DEV Community

Krishna Bose
Krishna Bose

Posted on

MongoDB lookup on an array of objects which contains (foreign) ObjectId as a key

If you have worked with MongoDB it's highly probable that you have used aggregation pipelines. And its a very common use-case that you need to connect documents from one collection to another, aka 'The Join Query' from our SQL days.

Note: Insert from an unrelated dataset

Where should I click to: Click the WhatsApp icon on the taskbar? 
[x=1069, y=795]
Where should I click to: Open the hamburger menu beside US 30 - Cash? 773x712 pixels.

Let's elaborate the problem statement first. We have 2 collections, orders and products.
Every order has some user related information and a list of products which the user has ordered along with its quantity.

sample order object

{
    ...
    _id: ObjectId(...),
    userId: ObjectId(...),
    createdAt: 1622928483,
    products: [
        {
            productId: ObjectId(...),
            quantity: 1,
        },
        {
            productId: ObjectId(...),
            quantity: 3,
        },
    ]
    ...
}
Enter fullscreen mode Exit fullscreen mode

sample product object

{
   ...
   _id: ObjectId(...),
   name: 'Macbook Pro M1',
   description: 'All systems pro.',
   price: 1200,
   ...
}
Enter fullscreen mode Exit fullscreen mode

The result we want from aggregation

{
    ...
    _id: ObjectId(...),
    userId: ObjectId(...),
    createdAt: 1622928483,
    products: [
        {
            productId: ObjectId(...),
            quantity: 1,
             // this got added
            product: {
               ...
               _id: ObjectId(...),
               name: 'Macbook Pro M1',
               description: 'All systems pro.',
               price: 1200,
               ...
            }
        },
        {
            productId: ObjectId(...),
            quantity: 3,
             // this too
            product: {
               ...
               _id: ObjectId(...),
               name: 'iPhone 12',
               description: 'Blast past fast.',
               price: 900,
               ...
            }
        },
    ]
    ...
}
Enter fullscreen mode Exit fullscreen mode

Here you can see that we have inflated the product details inside the products array.
At the time of writing this article, I couldn't find any sweet and easy way of achieving this, so I decided to dive in a little deeper.

A point to note here, if the product array would have been something like products: [ObjectId(...), ObjectId(...)] then it would be a breeze. But since we also need to accommodate quantity alongside the productId, it's not quite feasible (at least with the current schema).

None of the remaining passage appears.